Active and passive tissue warm-up utilizing a heat pack in combination with stationary cycling.
Graston Technique® performed on the Achilles tendon.
Active Release Techniques® performed on the gastrocnemius muscle.
Eccentric calf strengthening exercise. a) Start position, b) End Position.
Static stretching with ice pack application. a) Gastrocnemius stretch, b) Soleus stretch.
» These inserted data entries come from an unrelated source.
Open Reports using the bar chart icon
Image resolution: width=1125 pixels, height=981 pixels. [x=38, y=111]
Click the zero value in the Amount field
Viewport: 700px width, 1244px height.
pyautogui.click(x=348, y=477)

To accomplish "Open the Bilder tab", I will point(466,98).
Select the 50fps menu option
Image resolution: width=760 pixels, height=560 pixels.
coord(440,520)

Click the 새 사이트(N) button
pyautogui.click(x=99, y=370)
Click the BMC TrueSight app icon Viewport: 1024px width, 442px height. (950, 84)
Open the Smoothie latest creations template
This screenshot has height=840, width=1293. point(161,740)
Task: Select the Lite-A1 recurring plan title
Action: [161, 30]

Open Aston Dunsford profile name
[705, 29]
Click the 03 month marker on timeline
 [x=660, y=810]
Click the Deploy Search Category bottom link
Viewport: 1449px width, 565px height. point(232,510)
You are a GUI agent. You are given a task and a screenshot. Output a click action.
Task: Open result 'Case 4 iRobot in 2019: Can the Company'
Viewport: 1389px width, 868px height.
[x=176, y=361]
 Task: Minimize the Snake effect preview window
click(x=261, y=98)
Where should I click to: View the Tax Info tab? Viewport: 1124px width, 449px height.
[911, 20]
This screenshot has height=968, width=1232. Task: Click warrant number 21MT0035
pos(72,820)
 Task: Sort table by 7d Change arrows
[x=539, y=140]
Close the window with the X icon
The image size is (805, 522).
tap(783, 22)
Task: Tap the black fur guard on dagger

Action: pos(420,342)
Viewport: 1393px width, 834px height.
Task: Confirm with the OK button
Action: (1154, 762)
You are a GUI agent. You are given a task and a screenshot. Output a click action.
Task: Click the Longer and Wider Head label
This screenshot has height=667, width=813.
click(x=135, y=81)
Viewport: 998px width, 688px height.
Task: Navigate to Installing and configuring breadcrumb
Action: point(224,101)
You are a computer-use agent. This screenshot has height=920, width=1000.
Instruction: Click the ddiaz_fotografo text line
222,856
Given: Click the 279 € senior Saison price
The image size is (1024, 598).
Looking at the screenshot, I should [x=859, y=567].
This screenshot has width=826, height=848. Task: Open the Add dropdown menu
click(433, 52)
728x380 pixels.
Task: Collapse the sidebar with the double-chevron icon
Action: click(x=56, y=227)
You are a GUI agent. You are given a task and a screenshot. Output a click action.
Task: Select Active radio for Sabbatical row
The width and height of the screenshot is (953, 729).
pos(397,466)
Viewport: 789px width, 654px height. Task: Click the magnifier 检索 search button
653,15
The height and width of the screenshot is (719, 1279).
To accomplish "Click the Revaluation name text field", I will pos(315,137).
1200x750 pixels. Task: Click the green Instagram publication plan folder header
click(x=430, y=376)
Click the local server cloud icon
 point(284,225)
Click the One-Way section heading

Patient Home Therapy Protocol
During follow up seven months later, the patient reported equal or perhaps slight improvement over the discharged status. Orthopaedic and manual muscle testing were non-provocative and the patient reported a pain level of 0–1 out of 10. It was also noted that the weekly training routine was altered to include cross-training activities (cycling, swimming, circuit training, weights, yoga), and therefore the load on the Achilles was perhaps less than when training for a marathon, but significantly more loading than when the patient initially presented for therapy. The change in exercise pattern to include alternative forms of exercise may have also contributed to the overall improvement in symptoms. In summary, the patient reported to be at, or near, pre-injured physical status with the only residual symptom being a non-painful thickening of the Achilles tendons which was more pronounced on the left compared to the right.